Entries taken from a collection
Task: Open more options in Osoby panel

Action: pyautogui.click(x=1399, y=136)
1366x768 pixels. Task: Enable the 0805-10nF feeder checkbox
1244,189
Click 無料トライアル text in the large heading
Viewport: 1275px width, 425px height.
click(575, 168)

* **Instructions for the task**: Down to the last line, retype the entries above exactly.

* **Your solution**:
Task: Open more options in Osoby panel

Action: pyautogui.click(x=1399, y=136)
1366x768 pixels. Task: Enable the 0805-10nF feeder checkbox
1244,189
Click 無料トライアル text in the large heading
Viewport: 1275px width, 425px height.
click(575, 168)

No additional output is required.